A política fiscal do Governo está correcta: a despesa foi controlada, o valor absoluto da dívida também. No entanto, o descontrolo do câmbio deita quase tudo a perder.

Nunca houve um Governo tão reformista como o Governo liderado pelo presidente João Lourenço. Nunca houve tanta consolidação fiscal, tantos cortes massivos em despesa não relevante e aumento da base de impostos. E isto apesar de o país se encontrar num período recessivo.

Fonte: FMI, Min. Finanças

Esta política cambial flutuante e ultraliberal também destruiu as expectativas dos fazendeiros e do Estado relativamente à produção, porque fez disparar o preço dos insumos agrícolas. Por exemplo, um saco de 50 quilos de adubo passou de 7000 kz para 30.000 kz, o que inviabiliza financeiramente a agricultura, pois os custos de produção em fertilizantes e insecticidas não permitem que a produção seja rentável. Assim, o plano de Governo sobre a melhoria das condições de vida fica adiado. Se não se mudar de política, o custo dos alimentos subirá de forma vertiginosa.

Vivemos momentos excepcionais. Quem desenha ou recomenda as políticas económicas tem de ir aos bairros, tem de perceber o real impacto das decisões, tem de falar com os empresários para perceber de que maneira as decisões tomadas afectam a economia real.

Não se pode continuar neste processo de ultraliberalização cambial (neste período de excepção) sem observar e medir os seus impactos sobre o empobrecimento generalizado das famílias, das empresas e sem percepcionar os danos reputacionais do País junto dos seus credores. Considera-se, assim, fundamental que BNA ajuste a evolução do actual modelo cambial e volte a aplicar as bandas estabilizadoras.

Este ajuste deve ser aplicado pelo período temporário que for necessário, até que a economia normalize.

A Defesa dos Câmbios Flexíveis

No entanto, a questão é mais dilemática do que se possa pensar. Muitos economistas argumentam que não é o câmbio que provoca fome e miséria, mas antes a dependência das importações de bens essenciais de consumo. Angola, com uma política cambial ancorada no dólar, deixou de produzir, de pensar na agricultura, nas pescas e nos materiais de construção. O País tornou-se refém de interesses externos. E quando os recursos cambiais se começaram a esgotar, optou-se pela dívida externa para continuar a importar. Se repararmos, é entre 2014 e 2017 que o stock da dívida pública externa aumenta exponencialmente.

Depois, como nem todos conseguiram aceder às divisas, as empresas e os cidadãos tiveram de passar a recorrer à rua, ao mercado cambial informal. Quem conseguia divisas no mercado formal revendia com margens que atingiram 200%. Quem tirava benefício disso não era o cidadão comum.

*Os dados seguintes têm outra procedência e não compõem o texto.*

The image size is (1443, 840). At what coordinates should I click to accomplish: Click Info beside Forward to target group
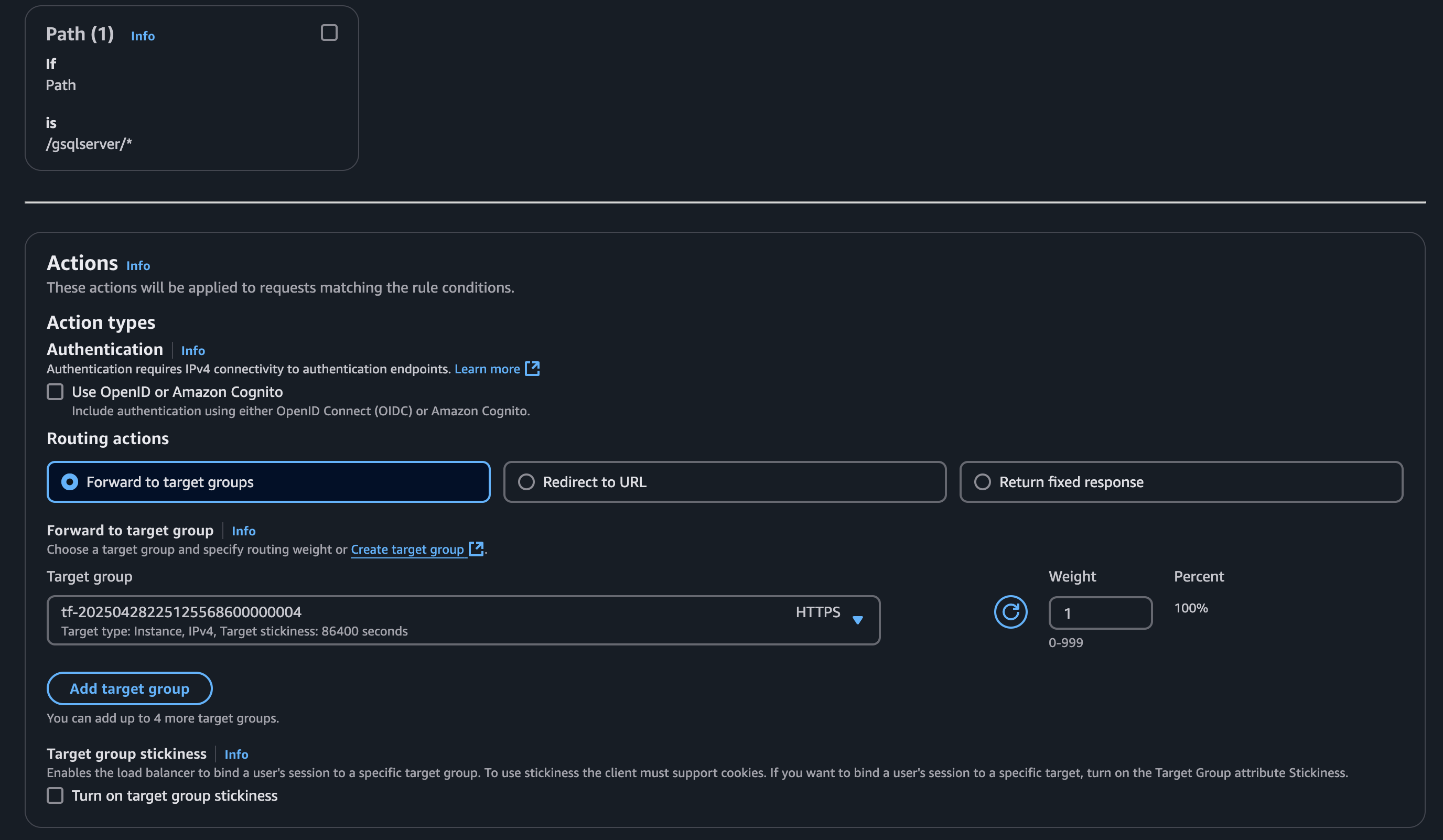point(243,531)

O kwanza, ao câmbio oficial, estava sobrevalorizado em mais de 70%. Assim, a anterior política cambial não era sustentável.

Conclusões

É claro que a política cambial seguida nos últimos anos da Presidência de José Eduardo dos Santos foi catastrófica, conduzindo o País a um beco sem saída. Arruinou-se a produção nacional, ao mesmo tempo que se esgotaram as reservas financeiras. Portanto, era imperativo optar por uma política cambial diferente, no sentido da flexibilidade.

O BNA optou por ser drástico e aguentar o sofrimento no curto prazo, esperando com isso estabilizar a economia, enquanto outros defendiam uma progressão mais cautelosa e por etapas, para não agravar os sacrifícios já tão intensos da população. A divergência reside no prazo e na velocidade da implementação das medidas, porque, numa situação de excepção económica como a presente, insistir em manter uma política ultraliberal sem qualquer controlo no valor da moeda pode ter um efeito contrário ao que o BNA pretende: a economia pode ficar descontrolada, tendo em conta o descontrolo cambial existente e o consequente aumento drástico da taxa de inflação, que já se observa ao nível dos bens essenciais.